She frowned. “It isn’t, really. It’s also worth mentioning that Equestria’s system has resulted in a much lower crime and poverty rate than in your country. If anything, I think I’d be justified in calling your government absurd.”

And that did it.

I took a step back, and cleared my throat. “Do you believe we, meaning humankind, should adopt your way of life?”

Ever the slithering, tongue-flicking politician, she answered, “Well, no, I believe we should all do what works best for us.”

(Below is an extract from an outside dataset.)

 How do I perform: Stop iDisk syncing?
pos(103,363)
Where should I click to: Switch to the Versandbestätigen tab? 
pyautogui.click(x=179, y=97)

“Does your way work for you and your… mammals?”

“Yes. Very well.”

“If it works for you, couldn’t it work just as well for some other mammal? Say, for example, the kind of mammal that walks on two or fewer legs and often four wheels?”

“I suppose so.”

“Wouldn’t it be wonderful if we could all just”—I pressed both my hands meekly together in an earnest gesture—“get along?”

She frowned some more. “We do get along, don’t we?”

“And it’s so much easier for everyone to ‘get along’ when everyone is alike, isn’t it?”

“Um, I guess.”

“We, meaning us, meaning humankind, would be so much better off if we could ‘get along’ with you, meaning the whole of your… mammalian kingdom, wouldn’t we?”

“I think so. Equestria would benefit, too, of course.”

“Of course,” I said. “So considering all this, it’s really in our, meaning us, meaning humankind’s, best interest to make ourselves more like you. To accept your ways and your lives and your sins and your rule. It would be only expected of you as morally minded mammals to nudge-nuzzle us onto the more sacred path.”

She looked down and frowned ever more, until her whole face was one big frown and nothing else.

“Ah!” I cried, grinning stupidly. “And would you look at that! That’s exactly what’s happening right now. Your worms have crawled belly-wise right through that portal and burrowed into the heads of people all over the world. Now they’ll all try to be just like you! Isn’t that swell?”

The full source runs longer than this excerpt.